::: Supplied information :::

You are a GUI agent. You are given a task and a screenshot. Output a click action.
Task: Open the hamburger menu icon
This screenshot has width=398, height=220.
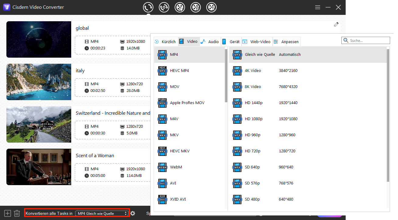point(317,7)
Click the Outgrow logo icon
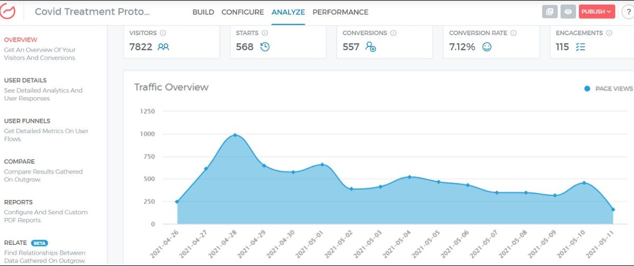634x266 pixels. tap(9, 12)
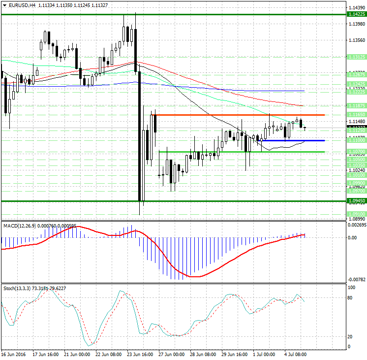Click the thick green line at 1.09450

click(172, 201)
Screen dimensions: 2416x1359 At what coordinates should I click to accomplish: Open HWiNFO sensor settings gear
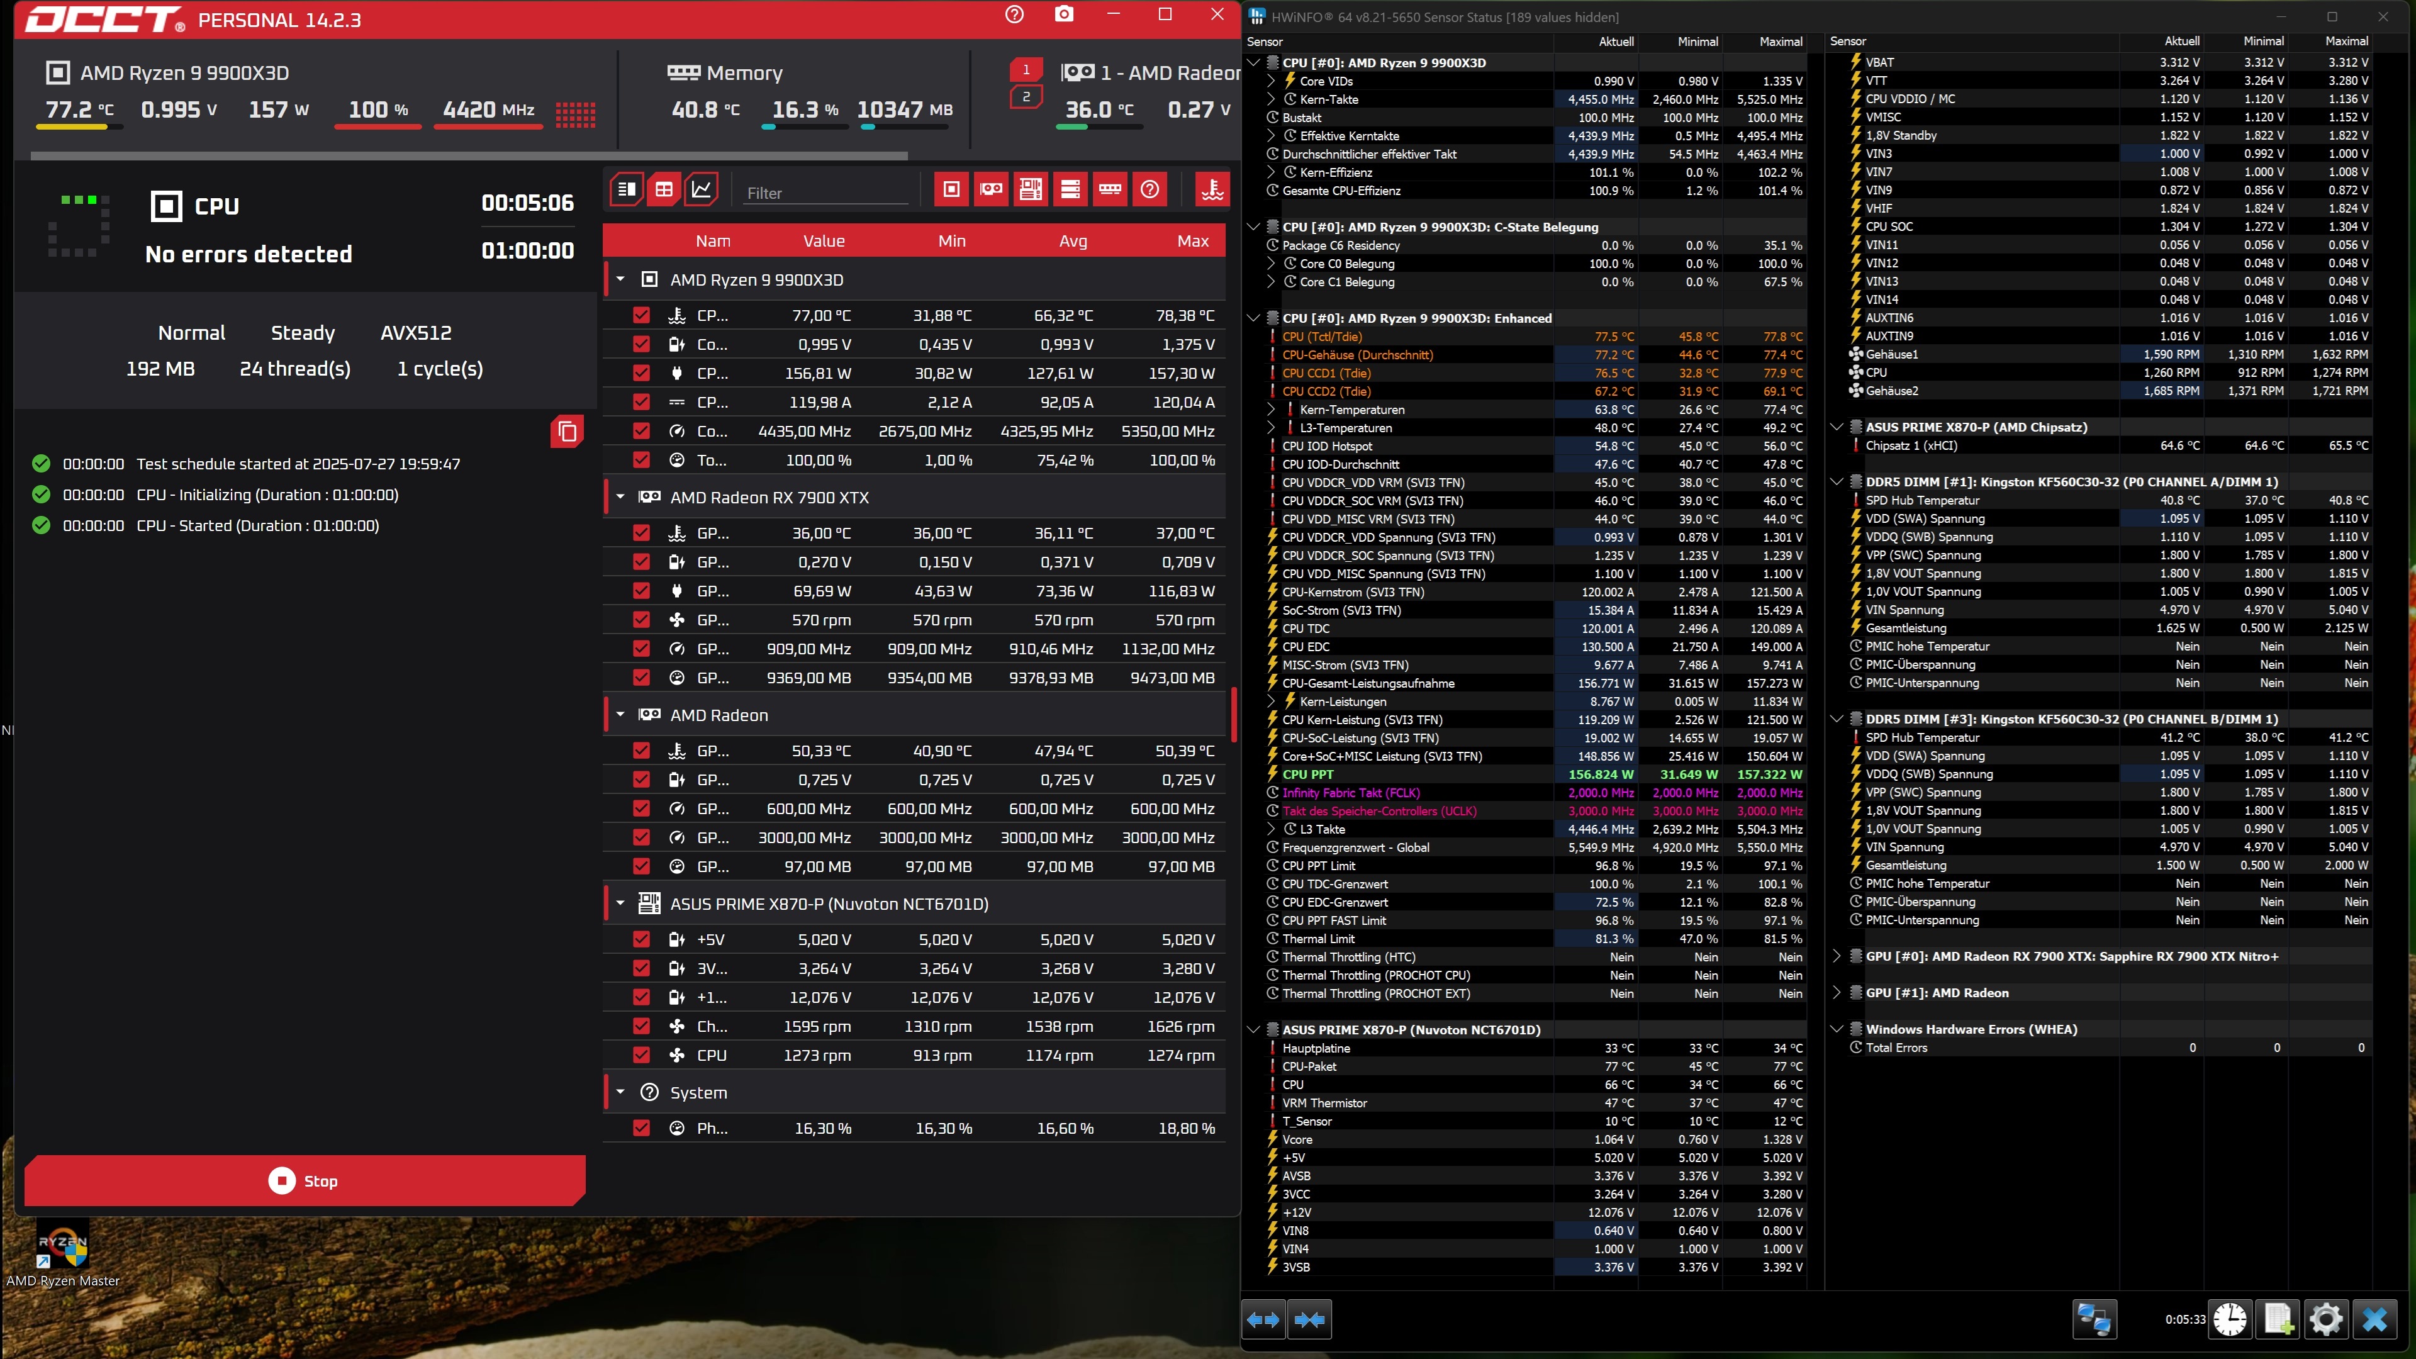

:::

• Written request
Please transcribe the data word for word, from its first line through the line containing "click(172, 201)", and omit the pictures.

• Solution to this exercise
You are a GUI agent. You are given a task and a screenshot. Output a click action.
Task: Open the hamburger menu icon
This screenshot has width=398, height=220.
point(317,7)
Click the Outgrow logo icon
634x266 pixels. tap(9, 12)
Click the thick green line at 1.09450

click(172, 201)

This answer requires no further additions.